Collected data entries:
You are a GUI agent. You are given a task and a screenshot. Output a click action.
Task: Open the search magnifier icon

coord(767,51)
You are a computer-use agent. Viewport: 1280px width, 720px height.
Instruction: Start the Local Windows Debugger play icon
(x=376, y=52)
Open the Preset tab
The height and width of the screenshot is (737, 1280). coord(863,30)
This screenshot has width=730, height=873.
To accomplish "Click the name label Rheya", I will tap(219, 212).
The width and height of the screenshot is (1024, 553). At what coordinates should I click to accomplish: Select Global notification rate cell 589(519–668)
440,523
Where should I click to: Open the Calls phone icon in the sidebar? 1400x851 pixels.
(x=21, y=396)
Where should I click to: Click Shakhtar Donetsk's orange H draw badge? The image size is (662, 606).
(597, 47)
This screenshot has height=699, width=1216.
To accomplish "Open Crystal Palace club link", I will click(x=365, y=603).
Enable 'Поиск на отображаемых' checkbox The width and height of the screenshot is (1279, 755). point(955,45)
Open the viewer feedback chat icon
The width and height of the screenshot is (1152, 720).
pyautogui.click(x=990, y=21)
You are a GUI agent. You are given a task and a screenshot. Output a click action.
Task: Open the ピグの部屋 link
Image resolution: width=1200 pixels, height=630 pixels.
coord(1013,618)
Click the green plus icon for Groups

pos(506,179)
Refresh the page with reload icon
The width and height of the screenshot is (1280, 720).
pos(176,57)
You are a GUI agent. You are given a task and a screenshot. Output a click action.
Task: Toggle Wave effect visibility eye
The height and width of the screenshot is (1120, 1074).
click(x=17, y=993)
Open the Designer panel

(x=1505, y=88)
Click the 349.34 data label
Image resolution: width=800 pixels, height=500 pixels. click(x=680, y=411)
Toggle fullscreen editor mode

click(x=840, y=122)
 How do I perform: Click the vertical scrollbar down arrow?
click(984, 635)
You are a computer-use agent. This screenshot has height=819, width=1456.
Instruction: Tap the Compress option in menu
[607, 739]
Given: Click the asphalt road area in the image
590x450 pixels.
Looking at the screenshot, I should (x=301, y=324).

§ **What is being asked**: The entries are to be retyped in full, with no alteration.

§ **Your solution**:
You are a GUI agent. You are given a task and a screenshot. Output a click action.
Task: Open the search magnifier icon

coord(767,51)
You are a computer-use agent. Viewport: 1280px width, 720px height.
Instruction: Start the Local Windows Debugger play icon
(x=376, y=52)
Open the Preset tab
The height and width of the screenshot is (737, 1280). coord(863,30)
This screenshot has width=730, height=873.
To accomplish "Click the name label Rheya", I will tap(219, 212).
The width and height of the screenshot is (1024, 553). At what coordinates should I click to accomplish: Select Global notification rate cell 589(519–668)
440,523
Where should I click to: Open the Calls phone icon in the sidebar? 1400x851 pixels.
(x=21, y=396)
Where should I click to: Click Shakhtar Donetsk's orange H draw badge? The image size is (662, 606).
(597, 47)
This screenshot has height=699, width=1216.
To accomplish "Open Crystal Palace club link", I will click(x=365, y=603).
Enable 'Поиск на отображаемых' checkbox The width and height of the screenshot is (1279, 755). point(955,45)
Open the viewer feedback chat icon
The width and height of the screenshot is (1152, 720).
pyautogui.click(x=990, y=21)
You are a GUI agent. You are given a task and a screenshot. Output a click action.
Task: Open the ピグの部屋 link
Image resolution: width=1200 pixels, height=630 pixels.
coord(1013,618)
Click the green plus icon for Groups

pos(506,179)
Refresh the page with reload icon
The width and height of the screenshot is (1280, 720).
pos(176,57)
You are a GUI agent. You are given a task and a screenshot. Output a click action.
Task: Toggle Wave effect visibility eye
The height and width of the screenshot is (1120, 1074).
click(x=17, y=993)
Open the Designer panel

(x=1505, y=88)
Click the 349.34 data label
Image resolution: width=800 pixels, height=500 pixels. click(x=680, y=411)
Toggle fullscreen editor mode

click(x=840, y=122)
 How do I perform: Click the vertical scrollbar down arrow?
click(984, 635)
You are a computer-use agent. This screenshot has height=819, width=1456.
Instruction: Tap the Compress option in menu
[607, 739]
Given: Click the asphalt road area in the image
590x450 pixels.
Looking at the screenshot, I should (x=301, y=324).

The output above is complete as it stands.